CVE-2026-54301: n8n XSS — HIGH

Q: Is CVE-2026-54301 actively exploited?

No confirmed active exploitation of CVE-2026-54301 has been reported, but organizations should still patch proactively.

Q: How to fix CVE-2026-54301?

1. Patch: Upgrade to n8n 1.123.55, 2.25.7, or 2.26.2 immediately — these versions fix the CSP bypass in the binary response path. 2. Immediate workaround (if patching is delayed): set NODES_EXCLUDE=n8n-nodes-base.respondToWebhook in n8n environment variables to disable the vulnerable node entirely. 3. Access control: restrict workflow creation and editing to the minimum set of fully trusted users — reducing the attacker's entry surface. 4. Detection: audit all existing workflows for Respond to Webhook nodes with non-standard or manually specified Content-Type values; cross-reference against n8n audit logs for recent workflow modifications by unexpected users. 5. Credential rotation: after patching, rotate all AI service API keys, database credentials, and webhook secrets stored in n8n workflows as a precautionary measure against pre-patch exploitation.

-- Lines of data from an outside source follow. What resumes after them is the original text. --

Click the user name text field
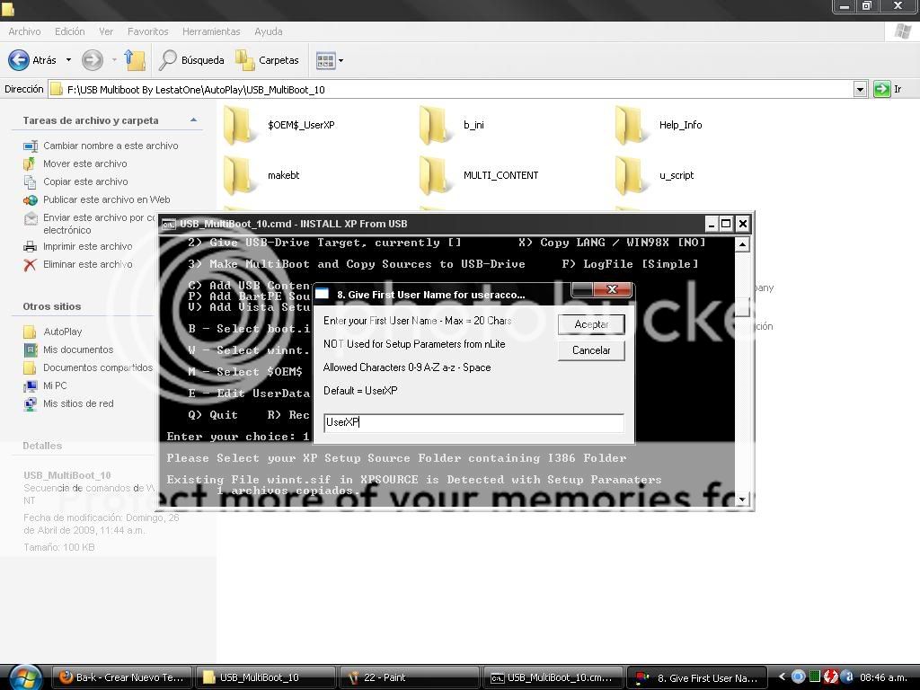 tap(473, 422)
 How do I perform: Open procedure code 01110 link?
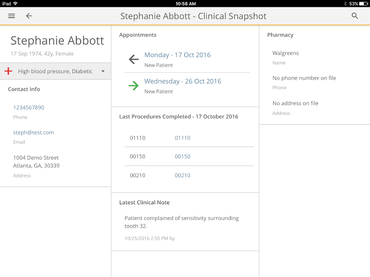(183, 138)
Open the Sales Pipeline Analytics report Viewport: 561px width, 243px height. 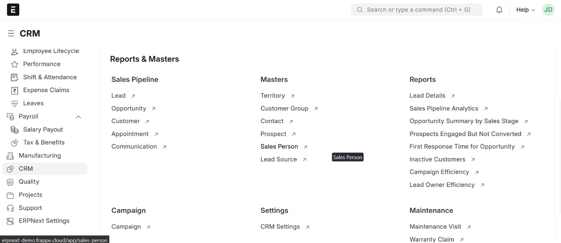click(x=444, y=109)
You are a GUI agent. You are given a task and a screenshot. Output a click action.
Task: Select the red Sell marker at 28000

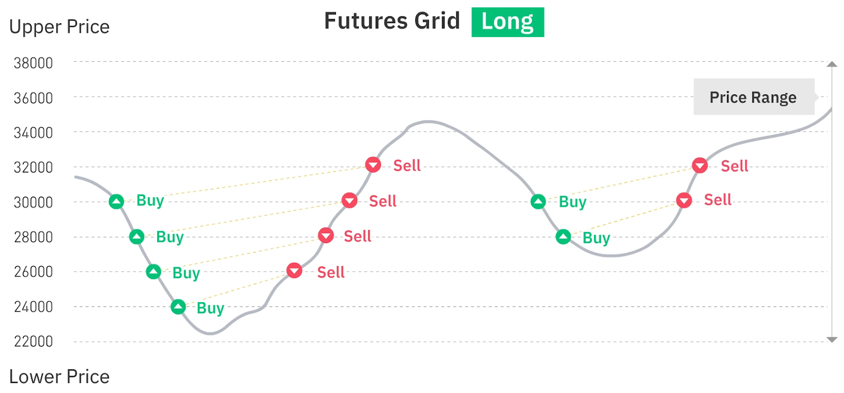coord(326,236)
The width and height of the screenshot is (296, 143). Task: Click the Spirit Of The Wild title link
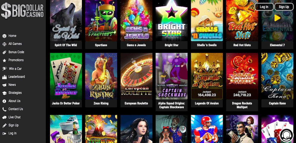66,45
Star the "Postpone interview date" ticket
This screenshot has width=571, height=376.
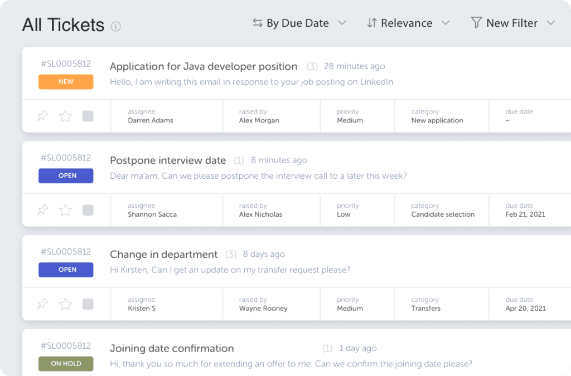pos(65,210)
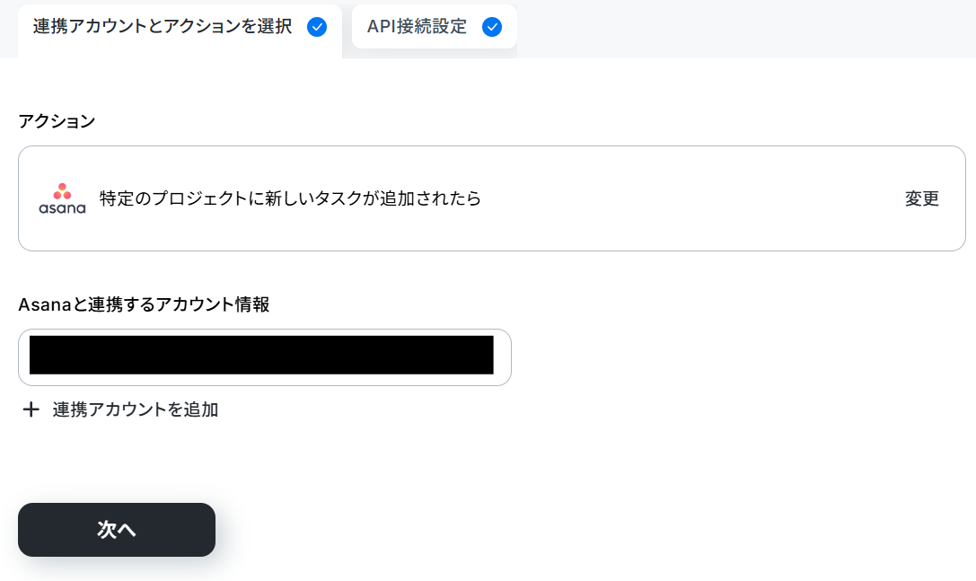
Task: Click gray header strip right of API接続設定
Action: tap(746, 30)
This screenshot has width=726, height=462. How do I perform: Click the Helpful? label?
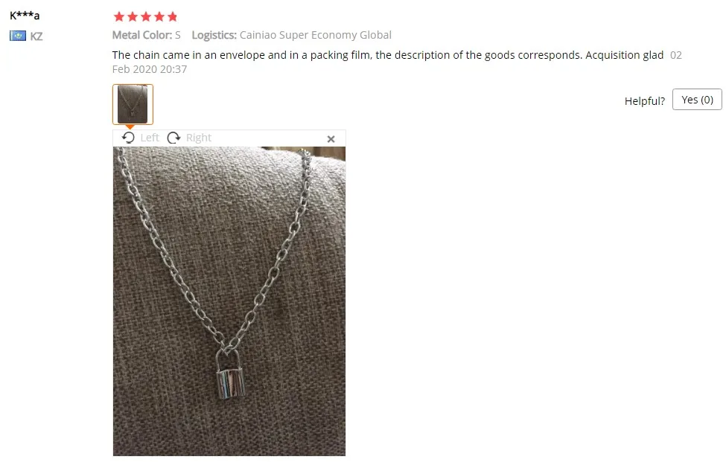click(x=645, y=101)
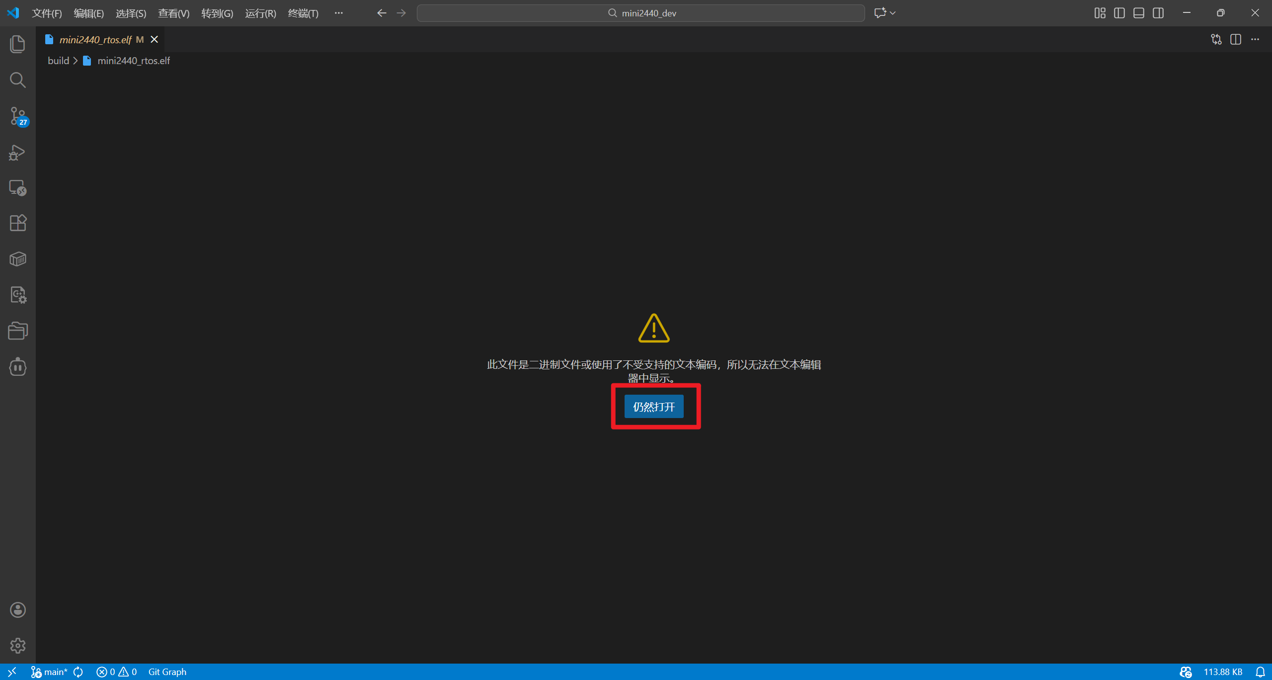Click the mini2440_dev command center search box
Image resolution: width=1272 pixels, height=680 pixels.
pyautogui.click(x=641, y=13)
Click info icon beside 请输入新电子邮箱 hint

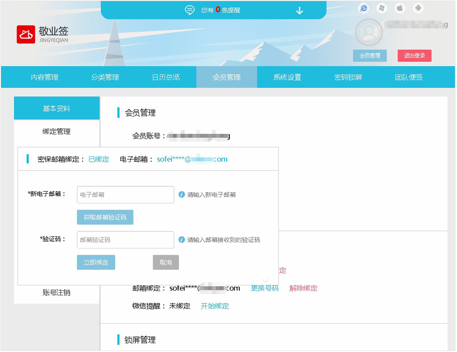coord(182,194)
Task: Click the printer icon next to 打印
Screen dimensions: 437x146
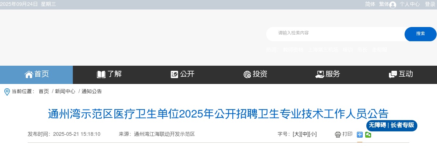Action: click(338, 135)
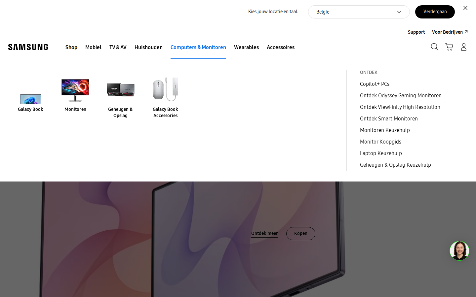Screen dimensions: 476x297
Task: Visit the Voor Bedrijven external link
Action: tap(450, 32)
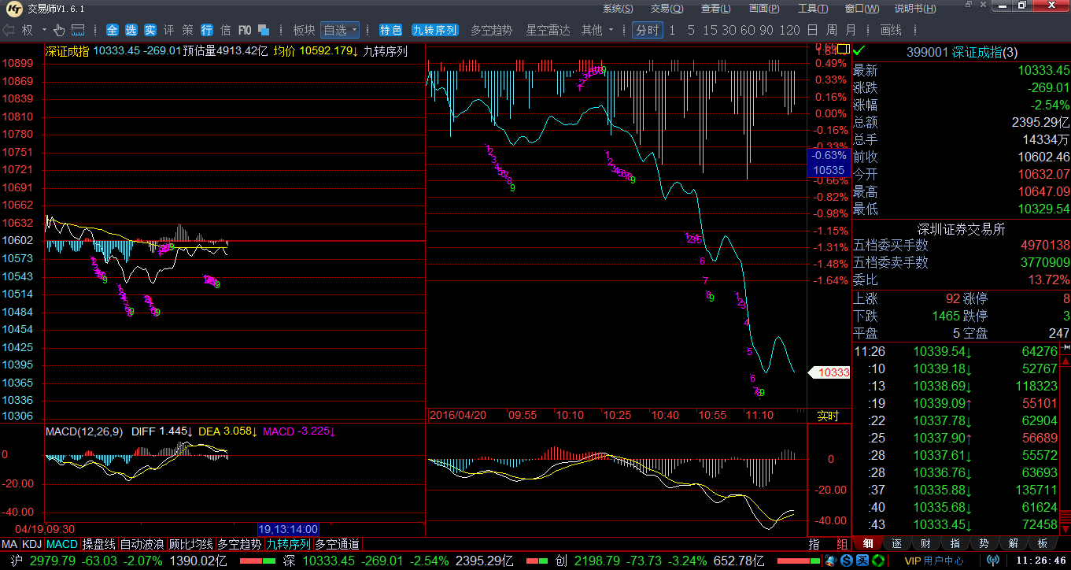Toggle the '分时' intraday chart mode
Image resolution: width=1071 pixels, height=570 pixels.
click(x=647, y=30)
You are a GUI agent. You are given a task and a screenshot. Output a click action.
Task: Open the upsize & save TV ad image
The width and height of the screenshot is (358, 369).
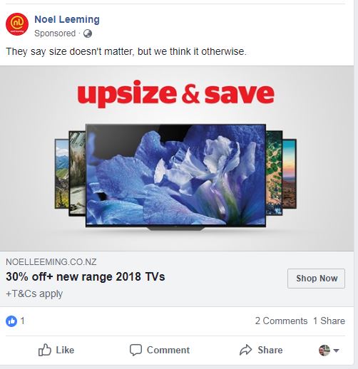pos(177,158)
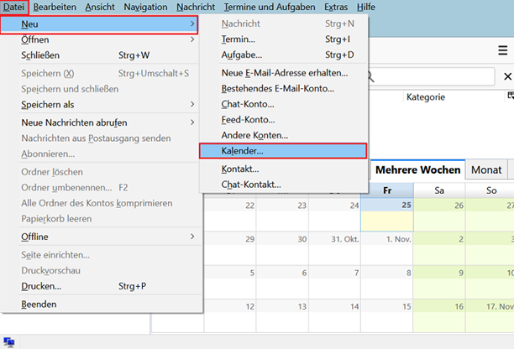The image size is (514, 349).
Task: Choose Termin... in the submenu
Action: coord(239,39)
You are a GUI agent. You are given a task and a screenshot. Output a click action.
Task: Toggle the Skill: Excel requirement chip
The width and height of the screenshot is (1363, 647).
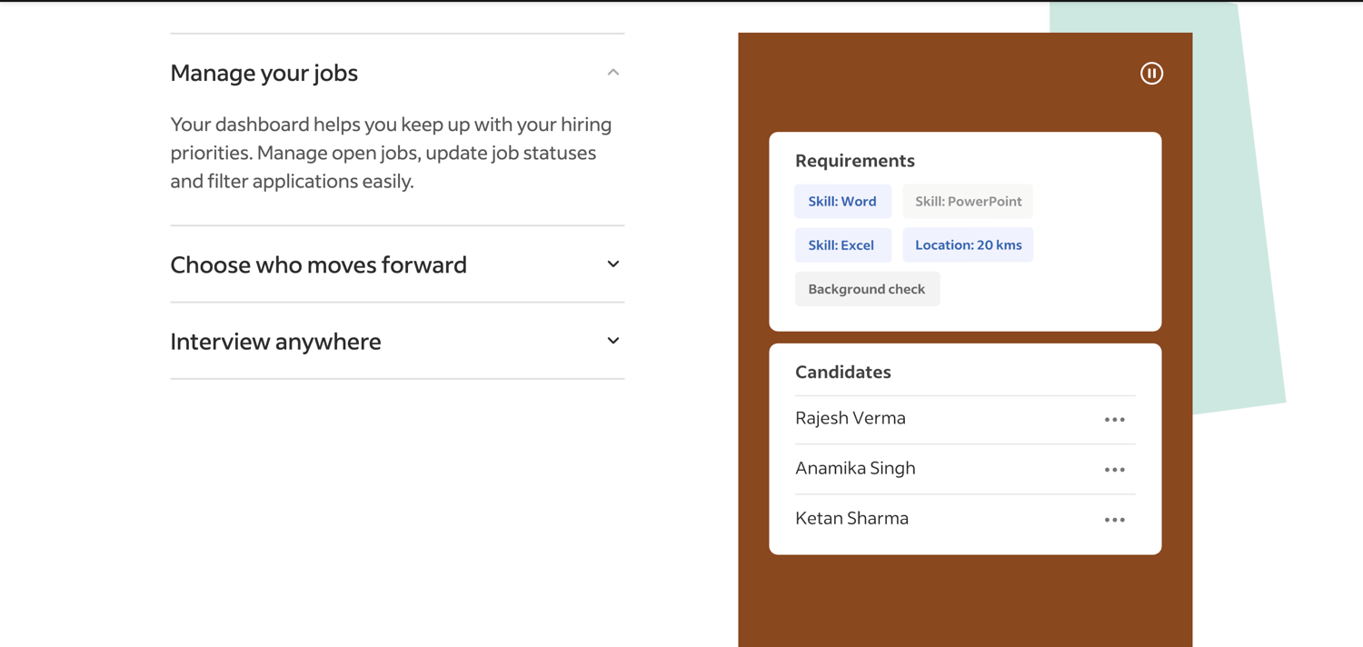point(842,245)
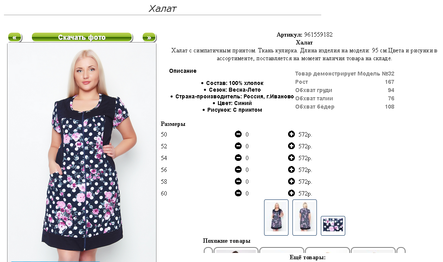443x262 pixels.
Task: Click minus icon for size 52
Action: pyautogui.click(x=238, y=146)
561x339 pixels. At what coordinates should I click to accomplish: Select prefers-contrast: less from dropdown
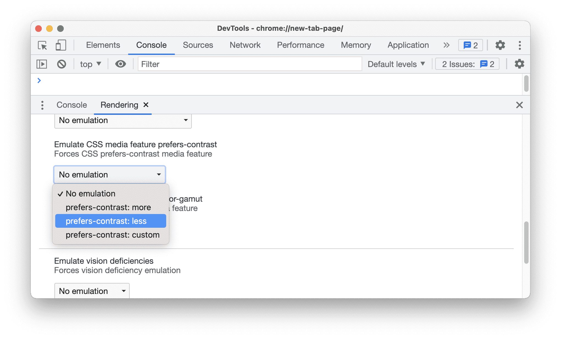(x=110, y=221)
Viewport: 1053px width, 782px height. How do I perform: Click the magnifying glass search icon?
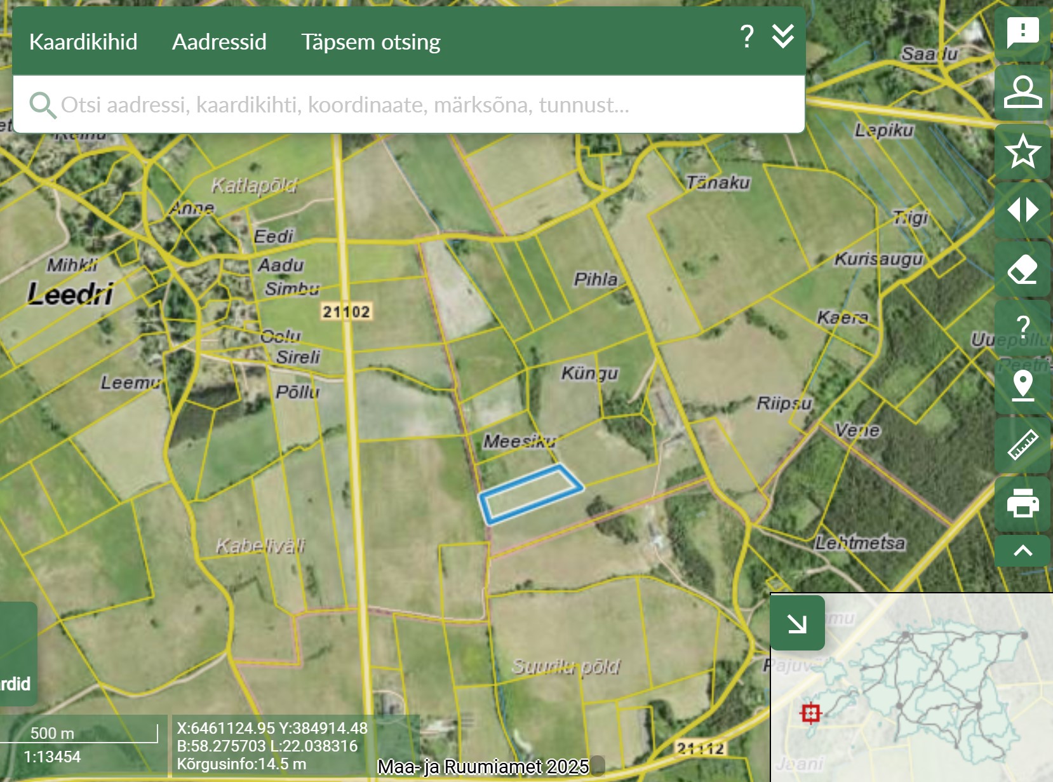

Q: What systems are affected by CVE-2026-54301?

This vulnerability affects the following AI/ML architecture patterns: AI agent orchestration platforms, LLM workflow automation pipelines, RAG pipelines with external tool connectors, Multi-tool AI agent frameworks, Automated AI data ingestion pipelines.

Q: What is the CVSS score for CVE-2026-54301?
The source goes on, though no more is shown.